Violência urbana no Brasil

Enviada em 14/09/2019

O livro “Capitães de Areia”, de Jorge Amado, retrata a história de jovens infratores de Salvador, que apesar de suas atitudes, foram apenas crianças que não tiveram oportunidade. De maneira similar à realidade no Brasil, observa-se que a violência urbana não difere em nada da obra referenciada, pois as suas raízes envolvem-se na ineficiência das relações familiares e da educação como uma idiossincrasia constante nesta nação. Nessa situação, é imperioso pleitear métodos ágeis no intuito de ampliar as relações do núcleo familial e garantir investimentos econômicos na educação nacional.

Em primeiro lugar, é necessário vislumbrar os impactos do âmbito familiar no País.  À vista disso, no livro “Ética a Nicômaco”, o filósofo Aristóteles demonstra os conselhos que almejava ensinar para a formação social de seu filho. Nessa perspectiva, nota-se a falta das relações familiares como direcionador do comportamento perverso, pois percebe-se que o afastamento de certa parcela da sociedade permite que seja formado indivíduos com percepções destoantes ao desenvolvimento cidadão, a exemplo da violência criada pelos jovens do livro “Capitães de areia” ao buscarem justificar as desventuras familiares nos atos de criminalidade. Nessa situação, é essencial o incentivo à prosperidade das relações familiares como caminho para erradicar a violência na sociedade urbana.

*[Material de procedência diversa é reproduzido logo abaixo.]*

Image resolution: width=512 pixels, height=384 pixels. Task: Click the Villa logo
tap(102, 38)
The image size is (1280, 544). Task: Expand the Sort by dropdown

Nessas circunstâncias, deve-se ressaltar a importância do âmbito educacional da problemática. Em face disso, o Professor Theodore Schultz nos estudos da Teoria do Capital Humano, mostra que a inexistência de investimento na educação pode estimular a decadência do ambiente escolar e das habilidades dos alunos. Nessa linha de pensamento, observa-se o papel escolar limitado como influenciador da formação de infratores, pois percebe-se que a ausência de investimentos na educação possibilita que os alunos tenham dificuldades de aprendizagem por conta da infraestrutura precária, o que propicia a evasão do aluno e, consequentemente, incentiva o individuo à criminalidade. Desse modo é imprescindível a aplicação de recursos para reformular o ensino e consolidar a educação como ambiente formador de indivíduos motivados no progresso da sociedade.

Destarte, é impostergável medidas para resolver a situação dos âmbitos familiar e educacional. O governo deve criar campanhas nas redes sociais, de modo a demonstrar a importância da família na formação do indivíduo a partir de entrevistas com influenciadores digitais de educação, com o objetivo de garantir a ensino familiar como visto no livro “Ética a Nicômaco”. Ademais, o Ministério da Educação deve idealizar impostos com valores proporcionais às classes sociais, de forma semelhante às taxas de IPVA dos veículos, com o intuito de destinar recursos para reformular o ensino, a fim de garantir um um recinto propício para o desenvolvimento do indivíduo. Somente assim, será possível construir uma democracia cultural em que todos os indivíduos poderão ser reconhecidos.